Speaking of potentially hazardous pavilions, I nearly fell off the one-meter-high curving metal platforms of Mark Justiniani’s installation Arkipelago in the darkened space of the Philippines Pavilion, titled “Island Weather” and curated by Tessa Maria Guazon. I was looking down (and at one location, up) with some trepidation at the deep wells of the illuminated, mirrored dioramas beneath my feet that effectively dissolve borders and disorient the viewer, perhaps a little too well. The three steel structures are a continuation of Justiniani’s “Infinity Series” that use an optical phenomenon to create the illusion of objects repeating and receding into an endless space. Justiniani uses this mirrored effect with objects evoking the island-nation’s relationship to navigation and colonialization in each of the three structures—Island Voyage, Local Forecast: Turbulent Weather, and Piers and Ports. There are steel forms reminiscent of early lighthouses; telescopes and other optical devices; specimen drawers; rusted megaphones; and dioramas of classrooms and village houses, each referring to different episodes in the invasion and occupation of the Philippines.

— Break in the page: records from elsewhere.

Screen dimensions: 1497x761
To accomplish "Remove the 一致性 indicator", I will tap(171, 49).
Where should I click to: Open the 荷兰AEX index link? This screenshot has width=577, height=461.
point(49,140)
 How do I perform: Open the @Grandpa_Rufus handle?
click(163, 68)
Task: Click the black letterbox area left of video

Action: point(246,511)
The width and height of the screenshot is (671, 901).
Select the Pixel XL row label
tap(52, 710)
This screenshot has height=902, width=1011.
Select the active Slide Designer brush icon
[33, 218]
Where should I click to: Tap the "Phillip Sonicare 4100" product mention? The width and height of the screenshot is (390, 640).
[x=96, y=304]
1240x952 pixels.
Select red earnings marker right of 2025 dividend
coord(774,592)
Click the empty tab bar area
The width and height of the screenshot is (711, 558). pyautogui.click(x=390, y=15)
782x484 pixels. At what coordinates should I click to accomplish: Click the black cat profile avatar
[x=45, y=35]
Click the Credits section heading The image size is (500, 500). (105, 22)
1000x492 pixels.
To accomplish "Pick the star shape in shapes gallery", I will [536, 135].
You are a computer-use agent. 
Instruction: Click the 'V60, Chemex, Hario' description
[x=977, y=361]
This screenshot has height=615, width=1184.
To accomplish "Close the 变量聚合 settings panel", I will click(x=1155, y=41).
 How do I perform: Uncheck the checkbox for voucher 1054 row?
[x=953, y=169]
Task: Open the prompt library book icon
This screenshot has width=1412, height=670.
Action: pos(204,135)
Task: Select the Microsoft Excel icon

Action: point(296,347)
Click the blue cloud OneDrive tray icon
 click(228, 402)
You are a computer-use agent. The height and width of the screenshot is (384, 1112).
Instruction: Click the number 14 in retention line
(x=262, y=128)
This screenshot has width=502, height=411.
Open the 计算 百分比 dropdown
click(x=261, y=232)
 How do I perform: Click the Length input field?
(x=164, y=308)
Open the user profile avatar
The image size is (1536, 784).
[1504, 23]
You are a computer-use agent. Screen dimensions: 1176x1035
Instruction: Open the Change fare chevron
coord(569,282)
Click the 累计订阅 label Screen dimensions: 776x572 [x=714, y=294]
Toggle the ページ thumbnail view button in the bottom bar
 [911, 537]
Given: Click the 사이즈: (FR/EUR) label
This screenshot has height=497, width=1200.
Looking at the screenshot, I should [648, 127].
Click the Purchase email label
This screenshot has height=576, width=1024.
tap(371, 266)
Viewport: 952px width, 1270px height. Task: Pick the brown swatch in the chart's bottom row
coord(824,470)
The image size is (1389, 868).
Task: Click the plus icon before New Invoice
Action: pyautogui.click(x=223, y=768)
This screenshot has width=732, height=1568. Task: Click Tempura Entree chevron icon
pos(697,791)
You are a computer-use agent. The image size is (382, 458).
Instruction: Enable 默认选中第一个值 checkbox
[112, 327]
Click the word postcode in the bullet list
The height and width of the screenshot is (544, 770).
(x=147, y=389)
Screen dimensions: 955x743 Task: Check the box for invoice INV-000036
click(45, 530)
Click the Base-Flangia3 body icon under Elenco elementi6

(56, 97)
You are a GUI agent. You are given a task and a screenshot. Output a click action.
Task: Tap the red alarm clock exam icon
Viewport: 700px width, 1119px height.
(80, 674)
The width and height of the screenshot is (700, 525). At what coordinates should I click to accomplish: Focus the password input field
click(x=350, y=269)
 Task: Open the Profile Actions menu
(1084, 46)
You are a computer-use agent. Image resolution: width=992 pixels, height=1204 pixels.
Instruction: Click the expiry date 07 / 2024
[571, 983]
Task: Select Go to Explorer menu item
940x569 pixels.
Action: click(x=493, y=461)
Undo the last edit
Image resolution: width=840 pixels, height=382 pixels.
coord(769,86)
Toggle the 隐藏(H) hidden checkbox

The work’s weakness is that everything in it repeats endlessly, giving every object the same rendering. Perhaps for viewers who haven’t encountered Justiniani’s works previously, the novelty of his infinity spaces will be captivating enough as a metaphor for “shared vulnerability,” but as someone who has seen other topics of Philippines history presented in the same fashion in other of the artist’s projects, it is very repetitive.
HG Masters is deputy editor and deputy publisher of ArtAsiaPacific.
The Venice Biennale is on view at various locations in Venice until November 24, 2019.